I haven't made any comment about whether it was a suitable use of the officers time, I was just asked what I thought the risk was and gave the answer of why I personally disapprove.

I wouldn't have stopped him personally - which shouldn't be mistaken as approval for his actions.


----------



## Pale Rider (31 May 2015)

[QUOTE 3722286, member: 45"]There's a noticeable difference between the attitude of this policeman and him of the OP.[/QUOTE]

Also the attitude of the cyclist.


----------



## Pale Rider (31 May 2015)

[QUOTE 3722377, member: 45"]Yes, but if an unprofessional bobby started overtalking me to dismiss the points he was wrong about, I'd be more likely to stand up for myself.

And if he'd said "this is a on-way conversation", meaning he'd speak horlicks and I'll listen and he's not interested in a conversation, then I'd certainly have something to say.

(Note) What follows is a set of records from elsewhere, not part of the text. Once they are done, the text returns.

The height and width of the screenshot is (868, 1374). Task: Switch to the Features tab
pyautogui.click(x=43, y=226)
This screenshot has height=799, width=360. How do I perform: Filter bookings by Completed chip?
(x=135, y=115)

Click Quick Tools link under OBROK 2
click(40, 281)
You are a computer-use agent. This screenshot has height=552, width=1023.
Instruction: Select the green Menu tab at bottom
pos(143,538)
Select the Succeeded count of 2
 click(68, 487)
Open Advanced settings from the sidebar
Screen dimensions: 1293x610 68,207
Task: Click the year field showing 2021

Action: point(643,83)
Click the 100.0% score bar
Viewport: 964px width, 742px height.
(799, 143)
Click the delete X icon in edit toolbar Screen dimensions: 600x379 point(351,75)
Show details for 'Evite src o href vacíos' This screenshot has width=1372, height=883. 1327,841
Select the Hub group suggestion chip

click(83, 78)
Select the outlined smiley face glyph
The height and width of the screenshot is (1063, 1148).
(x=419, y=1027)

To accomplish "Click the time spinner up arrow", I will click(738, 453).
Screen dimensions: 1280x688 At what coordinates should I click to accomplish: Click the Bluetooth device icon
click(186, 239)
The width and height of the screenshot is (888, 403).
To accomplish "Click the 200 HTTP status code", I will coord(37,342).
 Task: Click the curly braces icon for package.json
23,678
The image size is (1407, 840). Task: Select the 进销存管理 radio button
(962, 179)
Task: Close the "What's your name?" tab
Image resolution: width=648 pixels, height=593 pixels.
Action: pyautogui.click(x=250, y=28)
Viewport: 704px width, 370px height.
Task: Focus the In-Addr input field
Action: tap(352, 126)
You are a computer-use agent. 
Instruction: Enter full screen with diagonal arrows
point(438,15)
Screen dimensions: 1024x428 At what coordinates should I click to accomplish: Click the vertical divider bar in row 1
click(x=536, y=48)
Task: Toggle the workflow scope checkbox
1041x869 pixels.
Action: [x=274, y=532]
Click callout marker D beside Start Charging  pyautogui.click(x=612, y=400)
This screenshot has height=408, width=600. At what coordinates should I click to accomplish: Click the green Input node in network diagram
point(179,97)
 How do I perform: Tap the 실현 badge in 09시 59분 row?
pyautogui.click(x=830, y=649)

He needs training. He's got a stinking attitude, and I'd be worried about his performance in important matters if he can't deal with something so easy.[/QUOTE]

My policy when dealing with a copper is not to focus on winning the argument, but to focus on getting on my way as soon as possible with no meaningful sanction.

It's an art, not a science, but usually involves coughing the (non) job, an apology or two, and saying 'yes, officer' and 'no, officer' in what I deem to be the right places.


----------



## swansonj (31 May 2015)

fatblokish said:


> I take a different view. The perceived offence here is crossing the traffic-light controlled white line, not that of pushing the bike on the carriageway. In the video the cyclist dismounted before the white line, began his journey across the white line on foot, fully crossed the white line on foot and then remounted. At no point did he "ride" the bike across the white line, just as in CvB at no point did she "ride" her bike across any part of the ped crossing as both began and intended to end their journeys across the confines of the road feature on foot. I think that the implication that somehow a quick trip to the footpath resets his legal obligations is wrong.
> IMO, in order to more quickly cross the junction, all the cyclist had to do was to cross the white line on foot and he could have legally re-mounted his bike as soon thereafter as he liked and he did not need to scamper across the whole junction before re-mounting.
> Not knowing the junction, light sequence or other conditions I can't say whether what the cyclist chose to do was in his opinion a reasonably safe manoeuvre.


The operative word in the Road Teaffic Act seems to be "propel" rather than "ride". Nonetheless I think that's a perfectly valid opinion, and the one thing that seems certain is, there is no absolute legal certainty as to the status of this action, and there won't be until it is specifically ruled on by a court - and no-one seems to have found such a ruling yet.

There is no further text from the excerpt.